Friday, August 12, 2011

Real Vs. Reality

In the last five or six days, I have taken my seat at this very table and started various blog posts only to delete and never publish them. As every blogger knows, it is crucial to be patently honest in your blogging but there is also a little restraint that sits in the heart while typing. I want so much to be honest and encourage families in their pursuit of adoption or in their walks with Christ! Here is where my dilemma truly lies. Adoption can be so difficult. Teen adoption is notoriously laden with land mines and many such adoptions are unsuccessful. I have done some research and found that between 38% and 75% of adoptions disrupt when the child is over 12 years old at the time of placement. The huge disparity in the numbers seems to be related to the definition of "disruption" - some adoptions are considered "disrupted" when parents retain legal custody but place their child in a group home or alternate care setting. Anyway, I digress . . . My dilemma lies in sharing the reality of our own experience with adopting a teen (which has been absolutely WONDERFUL thus far!) while communicating that our experience is NOT typical. I know the written word carries much weight. I have received countless emails over the course of my time as a blogger that have thanked me for help, teaching, guidance or transparency and it is so humbling. I don't mean to overstate my influence but I certainly do not want a family to believe that adoption is an easy road or that there is any formula for success that I have somehow tapped into. There isn't. It is only by the grace of God that our newest family member has meshed in so easily and is doing so well. It is also by God's grace that we did not disrupt the adoption of our now 13 year old son when he came to us at eight.
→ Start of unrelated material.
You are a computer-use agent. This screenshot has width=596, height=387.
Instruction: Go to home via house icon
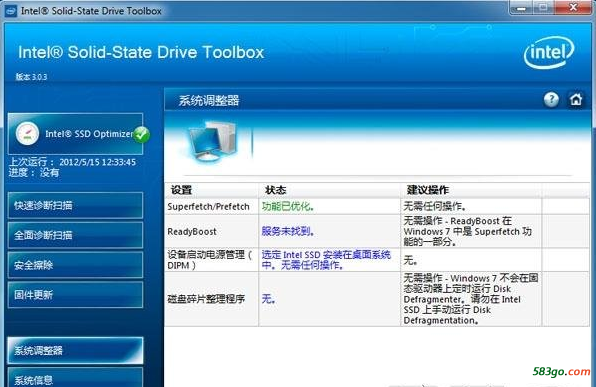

It is because of His sovereignty that we have added four precious sons to this family when, in reality, we didn't always know what we were getting into!
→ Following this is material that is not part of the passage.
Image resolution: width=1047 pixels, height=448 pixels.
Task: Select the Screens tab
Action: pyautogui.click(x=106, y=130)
The only thing that is "real" and I know to be 100% true is that the God of the universe does what He sees fit when He decides to do it. I know that even when the road to adoption is bumpy and we feel hopeless, He has it all under His watchful eye. I know for a fact that I have grown more in my faith with each adoption and that the hardest adoption has also been the most rewarding spiritually. That is what I know to be true. THAT, is the reality of taking big leaps with the safety net of a sovereign God beneath us the whole time. The reality? We have risked little. We have gained much.